[I18n-sig] Unicode surrogates: just say no!

Tom Emerson tree@basistech.com
Tue, 26 Jun 2001 12:40:48 -0400

Guido van Rossum writes:
> > UTF-8 can be used to encode encode each half of a surrogate pair
> > (resulting in six-bytes for the character) --- a proposal for this was
> > presented by PeopleSoft at the UTC meeting last month. UTF-8 can also
> > encode the code-point directly in four bytes.
> But isn't the direct encoding highly preferable?  When would you ever
> want your UTF-8 to be encoded UTF-16?

Amen. There were other reasons related to sort orders that I'm not
clear on as I didn't pay much attention to non-Asian issues.

> > Remember too that glibc uses UCS-4 as its internal wchar_t
> > representation. This was also discussed at the Li18nux meetings a
> > couple of years ago.
> But I don't think there are many Linux applications that use wchar_t
> extensively yet.  At least I haven't seen any.  (Does anyone know if
> Mozilla's Asian character support uses wchar_t or Unicode?)

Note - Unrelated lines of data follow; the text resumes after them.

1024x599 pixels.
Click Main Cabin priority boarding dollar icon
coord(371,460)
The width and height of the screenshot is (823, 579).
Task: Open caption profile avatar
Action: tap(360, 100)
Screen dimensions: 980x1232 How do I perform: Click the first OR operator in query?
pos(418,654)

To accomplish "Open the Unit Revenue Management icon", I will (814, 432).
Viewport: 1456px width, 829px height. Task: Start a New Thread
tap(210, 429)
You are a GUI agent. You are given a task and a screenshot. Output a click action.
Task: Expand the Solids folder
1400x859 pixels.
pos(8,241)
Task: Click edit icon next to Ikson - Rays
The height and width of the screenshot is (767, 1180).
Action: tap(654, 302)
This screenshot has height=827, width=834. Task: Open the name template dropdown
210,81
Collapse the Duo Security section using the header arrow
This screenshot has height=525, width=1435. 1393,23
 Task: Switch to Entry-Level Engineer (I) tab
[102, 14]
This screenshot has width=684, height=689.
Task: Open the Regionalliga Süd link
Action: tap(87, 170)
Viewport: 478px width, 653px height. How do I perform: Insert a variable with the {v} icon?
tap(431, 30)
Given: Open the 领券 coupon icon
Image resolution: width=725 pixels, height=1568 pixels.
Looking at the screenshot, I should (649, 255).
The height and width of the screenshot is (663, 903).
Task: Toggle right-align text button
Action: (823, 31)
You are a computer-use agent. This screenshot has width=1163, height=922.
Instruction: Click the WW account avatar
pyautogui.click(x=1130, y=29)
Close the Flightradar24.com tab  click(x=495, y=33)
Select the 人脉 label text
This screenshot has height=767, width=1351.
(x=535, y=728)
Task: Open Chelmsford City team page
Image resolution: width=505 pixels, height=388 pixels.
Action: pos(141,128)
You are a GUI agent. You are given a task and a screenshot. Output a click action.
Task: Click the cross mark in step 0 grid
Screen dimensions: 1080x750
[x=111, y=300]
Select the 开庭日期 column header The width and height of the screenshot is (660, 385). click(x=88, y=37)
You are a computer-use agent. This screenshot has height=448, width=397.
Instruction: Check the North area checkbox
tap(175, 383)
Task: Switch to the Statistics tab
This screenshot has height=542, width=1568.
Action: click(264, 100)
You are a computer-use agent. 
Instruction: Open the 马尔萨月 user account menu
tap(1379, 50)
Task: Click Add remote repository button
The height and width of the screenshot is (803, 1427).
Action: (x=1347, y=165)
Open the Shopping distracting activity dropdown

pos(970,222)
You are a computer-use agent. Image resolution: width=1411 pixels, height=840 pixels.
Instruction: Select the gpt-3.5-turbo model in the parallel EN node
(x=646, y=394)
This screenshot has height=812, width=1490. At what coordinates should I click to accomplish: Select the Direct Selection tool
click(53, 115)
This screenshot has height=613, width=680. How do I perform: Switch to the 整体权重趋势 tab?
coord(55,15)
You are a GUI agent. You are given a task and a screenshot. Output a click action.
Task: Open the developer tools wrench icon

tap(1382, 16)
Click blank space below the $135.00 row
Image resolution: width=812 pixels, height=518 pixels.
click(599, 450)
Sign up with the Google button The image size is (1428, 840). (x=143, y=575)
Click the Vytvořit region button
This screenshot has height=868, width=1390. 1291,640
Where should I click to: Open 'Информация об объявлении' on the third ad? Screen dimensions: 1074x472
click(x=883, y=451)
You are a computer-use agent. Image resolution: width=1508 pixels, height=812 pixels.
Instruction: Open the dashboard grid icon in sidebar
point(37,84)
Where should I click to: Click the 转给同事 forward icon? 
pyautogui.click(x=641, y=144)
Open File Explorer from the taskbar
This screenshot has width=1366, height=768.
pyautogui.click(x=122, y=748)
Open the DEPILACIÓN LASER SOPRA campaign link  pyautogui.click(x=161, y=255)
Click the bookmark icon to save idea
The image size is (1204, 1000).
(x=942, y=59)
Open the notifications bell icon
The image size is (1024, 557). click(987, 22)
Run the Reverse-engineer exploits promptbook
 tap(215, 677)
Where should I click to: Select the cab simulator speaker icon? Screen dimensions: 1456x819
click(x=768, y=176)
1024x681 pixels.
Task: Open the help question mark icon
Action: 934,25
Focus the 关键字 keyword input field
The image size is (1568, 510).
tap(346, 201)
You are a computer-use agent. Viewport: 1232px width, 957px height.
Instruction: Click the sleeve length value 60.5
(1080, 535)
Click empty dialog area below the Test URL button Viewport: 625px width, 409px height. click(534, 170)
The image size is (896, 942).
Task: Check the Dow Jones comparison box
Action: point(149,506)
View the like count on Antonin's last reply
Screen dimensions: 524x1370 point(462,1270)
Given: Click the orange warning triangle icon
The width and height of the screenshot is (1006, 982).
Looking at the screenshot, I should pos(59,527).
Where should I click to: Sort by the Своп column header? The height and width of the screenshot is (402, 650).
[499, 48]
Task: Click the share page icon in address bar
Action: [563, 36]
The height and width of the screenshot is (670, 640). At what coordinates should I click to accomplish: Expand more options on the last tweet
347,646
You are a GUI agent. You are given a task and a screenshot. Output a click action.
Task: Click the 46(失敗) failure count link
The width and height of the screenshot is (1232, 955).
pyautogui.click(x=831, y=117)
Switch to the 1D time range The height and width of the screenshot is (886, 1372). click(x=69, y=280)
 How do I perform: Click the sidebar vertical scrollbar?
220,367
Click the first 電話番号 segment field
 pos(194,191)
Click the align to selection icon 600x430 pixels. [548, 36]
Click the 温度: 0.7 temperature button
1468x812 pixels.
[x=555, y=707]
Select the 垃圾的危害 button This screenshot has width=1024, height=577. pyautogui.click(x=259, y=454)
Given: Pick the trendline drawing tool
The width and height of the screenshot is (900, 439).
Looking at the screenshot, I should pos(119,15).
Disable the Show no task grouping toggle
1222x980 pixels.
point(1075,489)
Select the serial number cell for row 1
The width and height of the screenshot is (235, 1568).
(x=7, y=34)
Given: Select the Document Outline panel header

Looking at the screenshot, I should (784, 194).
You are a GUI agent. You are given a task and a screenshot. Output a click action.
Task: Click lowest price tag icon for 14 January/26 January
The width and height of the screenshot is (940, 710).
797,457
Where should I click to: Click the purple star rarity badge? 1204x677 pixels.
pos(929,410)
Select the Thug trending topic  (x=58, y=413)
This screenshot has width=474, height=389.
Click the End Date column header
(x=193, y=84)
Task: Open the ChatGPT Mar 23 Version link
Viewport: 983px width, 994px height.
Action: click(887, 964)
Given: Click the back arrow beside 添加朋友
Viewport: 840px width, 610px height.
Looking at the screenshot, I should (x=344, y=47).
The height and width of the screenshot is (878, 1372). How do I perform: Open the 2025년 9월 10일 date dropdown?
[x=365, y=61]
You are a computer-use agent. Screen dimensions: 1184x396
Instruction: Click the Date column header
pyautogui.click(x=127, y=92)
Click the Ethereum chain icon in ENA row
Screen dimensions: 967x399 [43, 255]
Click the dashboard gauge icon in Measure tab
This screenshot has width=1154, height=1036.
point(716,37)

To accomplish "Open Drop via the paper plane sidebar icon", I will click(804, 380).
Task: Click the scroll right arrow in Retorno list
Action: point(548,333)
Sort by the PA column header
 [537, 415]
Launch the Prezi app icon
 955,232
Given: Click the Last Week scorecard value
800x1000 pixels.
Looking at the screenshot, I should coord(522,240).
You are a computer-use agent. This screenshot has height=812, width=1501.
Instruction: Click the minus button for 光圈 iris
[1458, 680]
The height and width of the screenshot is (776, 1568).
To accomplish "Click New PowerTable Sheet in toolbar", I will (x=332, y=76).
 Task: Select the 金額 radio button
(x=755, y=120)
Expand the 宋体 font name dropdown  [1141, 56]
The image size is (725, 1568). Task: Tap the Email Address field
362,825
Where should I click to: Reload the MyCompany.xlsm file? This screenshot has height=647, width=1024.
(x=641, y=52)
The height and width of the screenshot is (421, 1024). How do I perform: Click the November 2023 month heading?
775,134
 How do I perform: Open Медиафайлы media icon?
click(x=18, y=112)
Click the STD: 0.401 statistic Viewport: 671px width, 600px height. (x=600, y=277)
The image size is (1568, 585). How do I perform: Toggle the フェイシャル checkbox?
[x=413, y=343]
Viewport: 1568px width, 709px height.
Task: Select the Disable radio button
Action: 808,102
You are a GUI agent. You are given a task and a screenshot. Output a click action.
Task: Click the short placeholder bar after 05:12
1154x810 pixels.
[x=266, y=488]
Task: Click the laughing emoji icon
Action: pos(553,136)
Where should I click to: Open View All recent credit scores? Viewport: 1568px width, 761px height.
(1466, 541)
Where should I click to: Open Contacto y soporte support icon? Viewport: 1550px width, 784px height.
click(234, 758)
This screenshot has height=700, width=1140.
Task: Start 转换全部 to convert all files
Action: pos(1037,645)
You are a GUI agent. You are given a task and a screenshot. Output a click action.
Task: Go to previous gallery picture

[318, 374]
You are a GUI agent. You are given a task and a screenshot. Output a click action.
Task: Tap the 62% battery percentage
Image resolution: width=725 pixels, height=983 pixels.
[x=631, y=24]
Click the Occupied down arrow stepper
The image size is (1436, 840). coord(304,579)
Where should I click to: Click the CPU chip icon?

I don't have statistics on this, but I don't think it much matters: I
doubt Linux application developers are failing to use wchar_t because
it is 4-bytes.

I merely point to glibc as an example where a conscious decision was
made to go with a 4-byte wide character type in order to allow for
easy future growth without being constrained by alternate
transformation formats of Unicode. Ulrich Drepper made the right
choice, which was supported by the Li18nux group, which includes the
Linux vendors as well as IBM and Basis.

Tom Emerson                                          Basis Technology Corp.
Sr. Sinostringologist                              http://www.basistech.com
  "Beware the lollipop of mediocrity: lick it once and you suck forever"